NTRU Primal Attacks#
We construct an (easy) example NTRU instance:
from estimator import *
params = NTRU.Parameters(n=200, q=7981, Xs=ND.UniformMod(3), Xe=ND.UniformMod(3))
params
The simplest (and quickest to estimate) model is solving via uSVP and assuming the Geometric Series Assumption (GSA) [Schnorr03]. The success condition was formulated in [USENIX:ADPS16] and studied/verified in [AC:AGVW17], [C:DDGR20], [PKC:PosVir21]. The treatment of small secrets is from [ACISP:BaiGal14]. Here, the NTRU instance is treated as a homoegeneous LWE instance:
NTRU.primal_usvp(params, red_shape_model="gsa")
We get a similar result if we use the GSA simulator. We do not get the identical result because we optimize β and d separately:
NTRU.primal_usvp(params, red_shape_model=Simulator.GSA)
To get a more precise answer we may use the CN11 simulator by Chen and Nguyen [AC:CheNgu11] (as implemented in FPyLLL):
NTRU.primal_usvp(params, red_shape_model=Simulator.CN11)

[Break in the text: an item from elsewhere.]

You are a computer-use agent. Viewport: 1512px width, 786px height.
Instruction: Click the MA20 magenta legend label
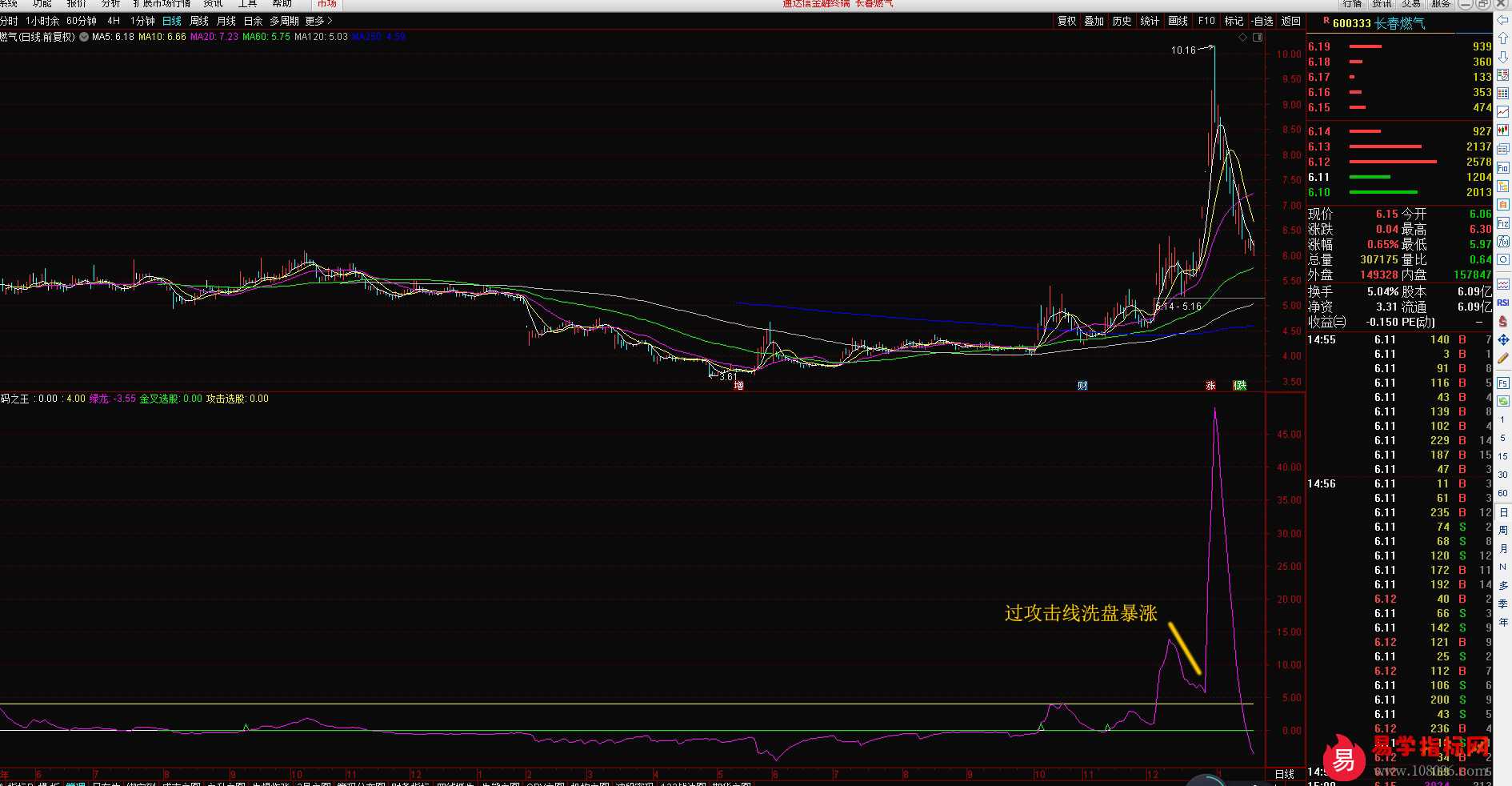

We can then improve on this result by first preprocessing the basis with block size β followed by a single SVP call in dimension η [RSA:LiuNgu13]. We call this the BDD approach since this is essentially the same strategy as preprocessing a basis and then running a CVP solver:
NTRU.primal_bdd(params, red_shape_model=Simulator.CN11)
We can improve these results further by exploiting the sparse secret in the hybrid attack [C:HowgraveGraham07] guessing ζ positions of the secret:
NTRU.primal_hybrid(params, red_shape_model=Simulator.CN11)

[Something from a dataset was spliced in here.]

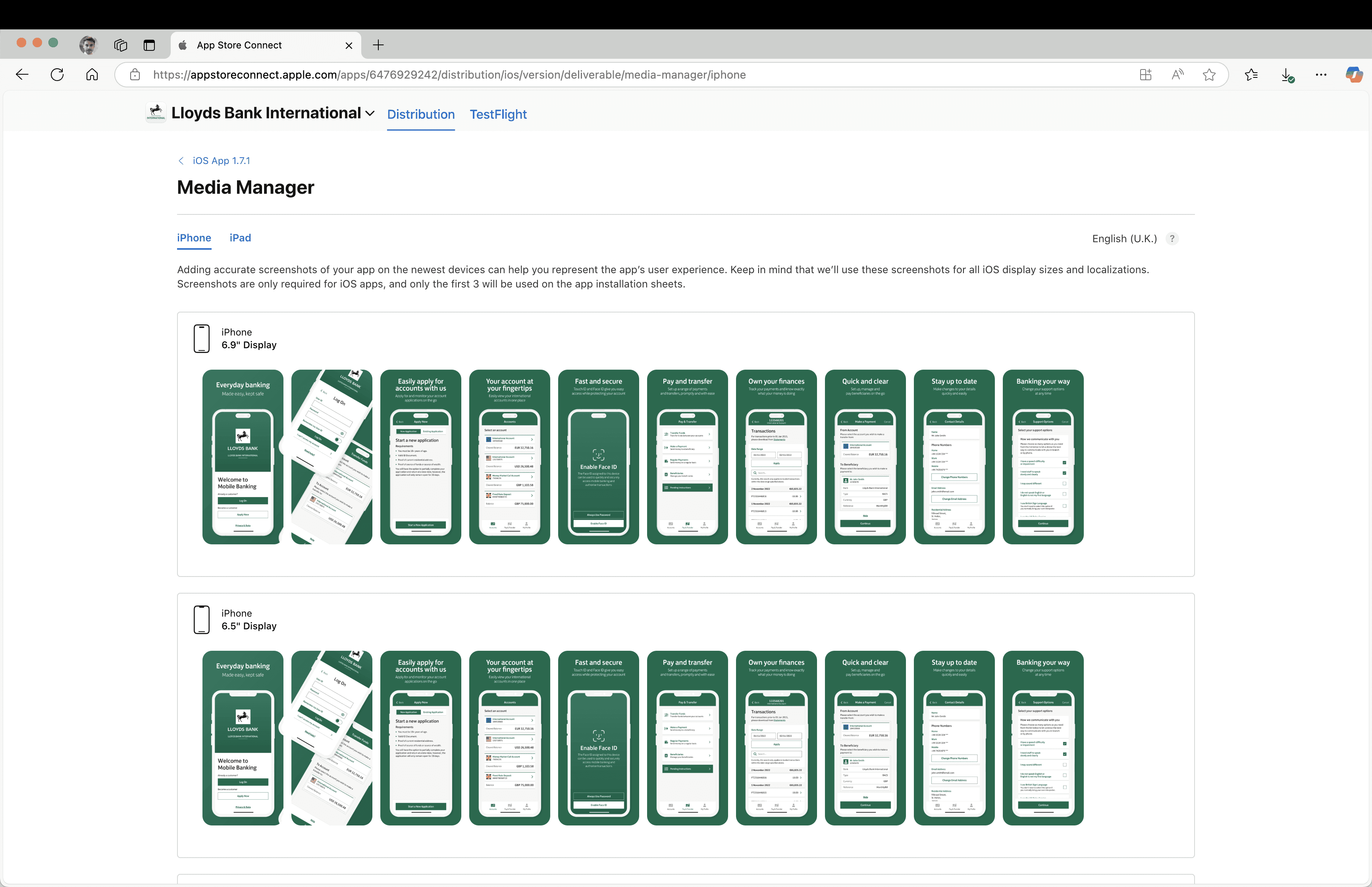Add page to favorites star icon
Screen dimensions: 1372x887
[1209, 74]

In addition to the primal secret key recovery attack, this module supports the dense sublattice attack as formulated in [EC:KirFou17], and refined/verified in [AC:DucWoe21]. The baseline dense sublattice attack uses a ‘z-shape’ variant of the Geometric Series Assumption, called the ZGSA:
params.possibly_overstretched
NTRU.primal_dsd(params, red_shape_model=Simulator.ZGSA)

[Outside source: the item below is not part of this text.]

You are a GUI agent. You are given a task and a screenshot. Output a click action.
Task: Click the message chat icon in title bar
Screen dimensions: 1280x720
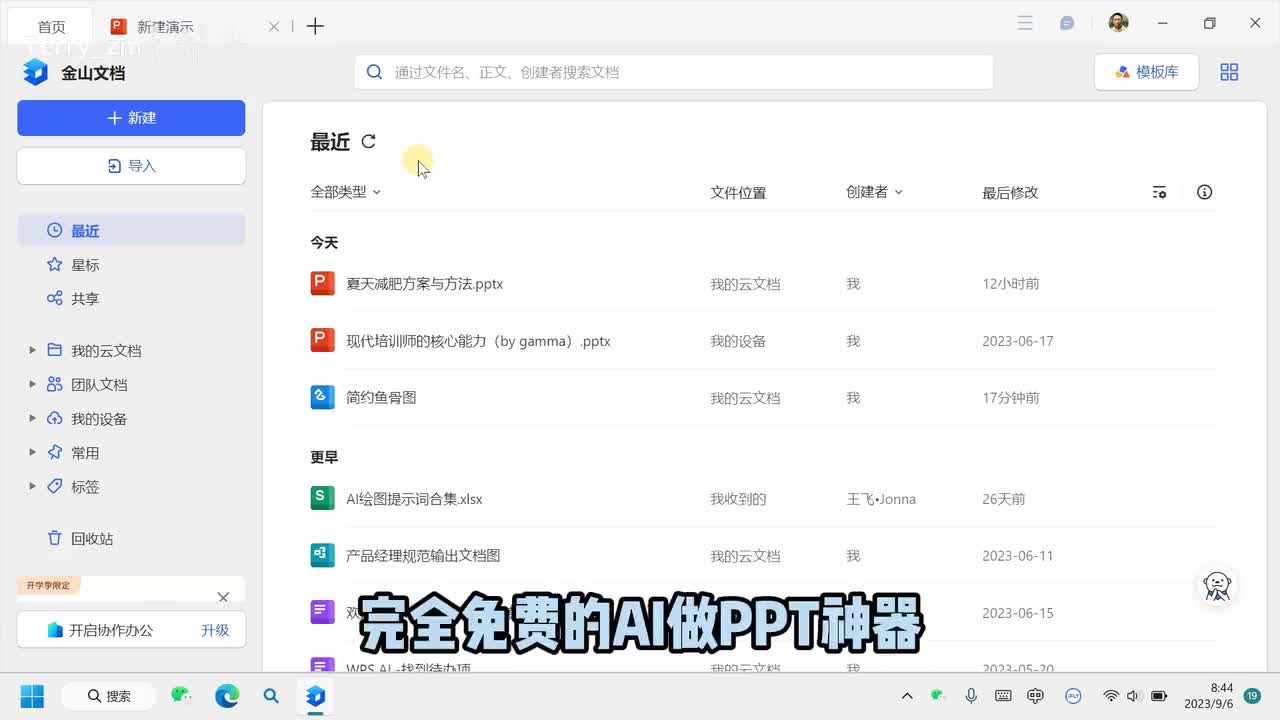point(1067,24)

Of course we can also use the CN11 simulator for this attack as well:
NTRU.primal_dsd(params, red_shape_model=Simulator.CN11)
Note: Currently, dense sublattice attack estimation is only supported if the distributions of f and g are equal. NTRU.primal_dsd() will return a NotImplementedError if this is not the case.